[PROVIDED RECORDS]
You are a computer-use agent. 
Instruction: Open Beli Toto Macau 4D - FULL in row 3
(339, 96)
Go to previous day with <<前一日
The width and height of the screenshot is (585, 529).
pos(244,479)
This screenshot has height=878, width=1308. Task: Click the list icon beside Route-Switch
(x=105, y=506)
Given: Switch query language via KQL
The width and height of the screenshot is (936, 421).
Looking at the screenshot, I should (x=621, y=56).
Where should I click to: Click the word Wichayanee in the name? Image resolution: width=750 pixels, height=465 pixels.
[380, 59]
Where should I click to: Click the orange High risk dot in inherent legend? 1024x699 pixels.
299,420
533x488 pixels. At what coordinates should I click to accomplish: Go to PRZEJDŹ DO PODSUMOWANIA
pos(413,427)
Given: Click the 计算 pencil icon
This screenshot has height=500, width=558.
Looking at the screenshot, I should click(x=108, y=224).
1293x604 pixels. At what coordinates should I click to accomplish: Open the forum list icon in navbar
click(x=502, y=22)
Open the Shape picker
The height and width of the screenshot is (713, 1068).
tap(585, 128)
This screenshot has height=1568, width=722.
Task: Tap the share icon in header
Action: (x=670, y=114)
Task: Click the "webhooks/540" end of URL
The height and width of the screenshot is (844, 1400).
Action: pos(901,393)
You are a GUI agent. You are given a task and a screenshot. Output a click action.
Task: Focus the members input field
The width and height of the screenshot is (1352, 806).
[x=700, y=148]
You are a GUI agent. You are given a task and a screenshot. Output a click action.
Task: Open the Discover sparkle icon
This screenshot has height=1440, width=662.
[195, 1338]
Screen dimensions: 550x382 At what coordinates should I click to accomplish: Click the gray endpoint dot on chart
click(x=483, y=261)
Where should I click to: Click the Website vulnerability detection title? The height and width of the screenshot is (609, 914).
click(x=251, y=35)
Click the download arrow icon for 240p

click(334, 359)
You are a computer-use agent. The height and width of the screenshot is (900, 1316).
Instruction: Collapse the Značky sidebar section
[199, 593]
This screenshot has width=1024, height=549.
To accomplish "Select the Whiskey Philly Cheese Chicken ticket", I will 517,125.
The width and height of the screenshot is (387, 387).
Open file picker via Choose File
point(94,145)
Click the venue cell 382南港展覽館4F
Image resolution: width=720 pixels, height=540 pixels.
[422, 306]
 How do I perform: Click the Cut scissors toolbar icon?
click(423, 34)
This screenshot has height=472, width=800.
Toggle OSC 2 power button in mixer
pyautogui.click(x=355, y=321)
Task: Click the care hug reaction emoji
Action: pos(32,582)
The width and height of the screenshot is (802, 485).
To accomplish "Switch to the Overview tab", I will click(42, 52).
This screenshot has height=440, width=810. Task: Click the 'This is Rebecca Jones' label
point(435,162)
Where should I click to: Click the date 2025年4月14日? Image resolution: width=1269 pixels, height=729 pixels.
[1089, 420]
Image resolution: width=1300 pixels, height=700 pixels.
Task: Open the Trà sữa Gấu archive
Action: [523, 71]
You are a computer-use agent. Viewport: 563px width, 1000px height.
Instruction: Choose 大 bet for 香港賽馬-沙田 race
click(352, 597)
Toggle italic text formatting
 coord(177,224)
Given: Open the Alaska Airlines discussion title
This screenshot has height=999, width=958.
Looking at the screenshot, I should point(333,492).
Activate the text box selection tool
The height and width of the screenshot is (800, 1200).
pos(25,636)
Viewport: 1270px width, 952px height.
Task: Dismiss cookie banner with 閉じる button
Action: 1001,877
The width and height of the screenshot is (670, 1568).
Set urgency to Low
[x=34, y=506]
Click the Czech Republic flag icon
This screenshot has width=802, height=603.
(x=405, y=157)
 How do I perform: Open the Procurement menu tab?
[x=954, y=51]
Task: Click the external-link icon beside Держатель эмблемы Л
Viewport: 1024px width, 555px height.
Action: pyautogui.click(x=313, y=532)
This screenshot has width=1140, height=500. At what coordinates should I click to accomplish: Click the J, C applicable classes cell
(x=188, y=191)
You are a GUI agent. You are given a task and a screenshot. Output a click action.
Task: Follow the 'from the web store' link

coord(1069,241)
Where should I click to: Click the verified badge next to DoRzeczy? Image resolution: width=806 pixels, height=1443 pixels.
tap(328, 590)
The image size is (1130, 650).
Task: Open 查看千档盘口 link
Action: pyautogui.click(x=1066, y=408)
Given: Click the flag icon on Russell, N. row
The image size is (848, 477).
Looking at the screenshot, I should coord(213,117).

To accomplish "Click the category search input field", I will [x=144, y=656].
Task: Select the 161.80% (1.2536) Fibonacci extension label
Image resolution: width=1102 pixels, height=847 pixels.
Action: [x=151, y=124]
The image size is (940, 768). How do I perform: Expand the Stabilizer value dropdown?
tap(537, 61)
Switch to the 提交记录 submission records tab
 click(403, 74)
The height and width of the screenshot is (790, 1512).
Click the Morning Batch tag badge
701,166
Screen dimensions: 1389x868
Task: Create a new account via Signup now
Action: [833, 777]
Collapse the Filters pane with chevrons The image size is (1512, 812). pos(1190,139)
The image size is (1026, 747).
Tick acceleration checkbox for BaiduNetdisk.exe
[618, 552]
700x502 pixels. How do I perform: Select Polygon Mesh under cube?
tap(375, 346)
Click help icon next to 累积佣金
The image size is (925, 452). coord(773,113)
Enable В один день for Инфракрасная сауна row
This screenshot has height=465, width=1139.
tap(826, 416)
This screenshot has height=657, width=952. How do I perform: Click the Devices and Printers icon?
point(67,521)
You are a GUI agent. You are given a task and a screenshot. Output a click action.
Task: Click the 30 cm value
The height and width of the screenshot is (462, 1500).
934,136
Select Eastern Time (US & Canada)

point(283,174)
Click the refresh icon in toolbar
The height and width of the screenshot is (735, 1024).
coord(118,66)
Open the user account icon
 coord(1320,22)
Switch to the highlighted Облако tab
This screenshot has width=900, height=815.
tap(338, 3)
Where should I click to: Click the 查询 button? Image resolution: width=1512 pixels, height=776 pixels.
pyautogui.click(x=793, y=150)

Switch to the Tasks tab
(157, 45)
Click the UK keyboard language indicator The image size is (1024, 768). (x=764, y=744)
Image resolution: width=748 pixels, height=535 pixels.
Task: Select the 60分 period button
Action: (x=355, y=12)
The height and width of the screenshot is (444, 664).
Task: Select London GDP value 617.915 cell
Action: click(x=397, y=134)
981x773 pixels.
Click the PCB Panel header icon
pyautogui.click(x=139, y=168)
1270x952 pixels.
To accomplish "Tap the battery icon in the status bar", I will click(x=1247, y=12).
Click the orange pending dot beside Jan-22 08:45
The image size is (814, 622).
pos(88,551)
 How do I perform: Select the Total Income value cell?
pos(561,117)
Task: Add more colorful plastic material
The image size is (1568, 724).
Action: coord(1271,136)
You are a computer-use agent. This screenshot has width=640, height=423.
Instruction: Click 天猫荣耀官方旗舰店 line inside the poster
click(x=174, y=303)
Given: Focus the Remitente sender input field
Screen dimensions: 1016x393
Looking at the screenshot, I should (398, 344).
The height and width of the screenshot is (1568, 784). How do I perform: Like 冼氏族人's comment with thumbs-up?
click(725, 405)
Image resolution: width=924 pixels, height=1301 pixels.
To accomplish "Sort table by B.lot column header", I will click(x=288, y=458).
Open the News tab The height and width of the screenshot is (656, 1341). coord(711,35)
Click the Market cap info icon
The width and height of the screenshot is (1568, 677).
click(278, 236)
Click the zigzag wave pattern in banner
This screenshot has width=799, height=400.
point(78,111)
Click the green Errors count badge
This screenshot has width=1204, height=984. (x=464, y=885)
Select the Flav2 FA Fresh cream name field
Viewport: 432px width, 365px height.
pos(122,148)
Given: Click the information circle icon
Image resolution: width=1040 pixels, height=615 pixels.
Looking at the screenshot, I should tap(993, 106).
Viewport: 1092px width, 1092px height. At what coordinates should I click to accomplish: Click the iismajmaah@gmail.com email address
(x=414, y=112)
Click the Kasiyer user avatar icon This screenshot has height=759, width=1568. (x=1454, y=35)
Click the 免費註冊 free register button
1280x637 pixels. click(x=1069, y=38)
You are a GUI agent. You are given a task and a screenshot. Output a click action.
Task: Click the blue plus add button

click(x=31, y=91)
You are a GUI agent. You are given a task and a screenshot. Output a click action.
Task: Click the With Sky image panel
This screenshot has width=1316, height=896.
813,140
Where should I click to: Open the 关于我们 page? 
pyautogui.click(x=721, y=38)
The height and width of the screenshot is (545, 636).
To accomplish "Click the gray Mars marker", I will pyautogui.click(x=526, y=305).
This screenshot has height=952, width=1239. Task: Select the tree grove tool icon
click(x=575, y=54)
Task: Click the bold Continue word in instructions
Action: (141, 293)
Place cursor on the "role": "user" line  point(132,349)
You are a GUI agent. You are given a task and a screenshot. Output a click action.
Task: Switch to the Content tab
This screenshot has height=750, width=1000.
[/PROVIDED RECORDS]
▶ EXERCISE PROMPT: Please reproduce the closing stretch of the records, from the line with "Click the Kasiyer" through the last line, exactly as it stands.

▶ RESPONSE TO THIS EXERCISE:
Click the Kasiyer user avatar icon This screenshot has height=759, width=1568. (x=1454, y=35)
Click the 免費註冊 free register button
1280x637 pixels. click(x=1069, y=38)
You are a GUI agent. You are given a task and a screenshot. Output a click action.
Task: Click the blue plus add button

click(x=31, y=91)
You are a GUI agent. You are given a task and a screenshot. Output a click action.
Task: Click the With Sky image panel
This screenshot has width=1316, height=896.
813,140
Where should I click to: Open the 关于我们 page? 
pyautogui.click(x=721, y=38)
The height and width of the screenshot is (545, 636).
To accomplish "Click the gray Mars marker", I will pyautogui.click(x=526, y=305).
This screenshot has height=952, width=1239. Task: Select the tree grove tool icon
click(x=575, y=54)
Task: Click the bold Continue word in instructions
Action: (141, 293)
Place cursor on the "role": "user" line  point(132,349)
You are a GUI agent. You are given a task and a screenshot. Output a click action.
Task: Switch to the Content tab
This screenshot has height=750, width=1000.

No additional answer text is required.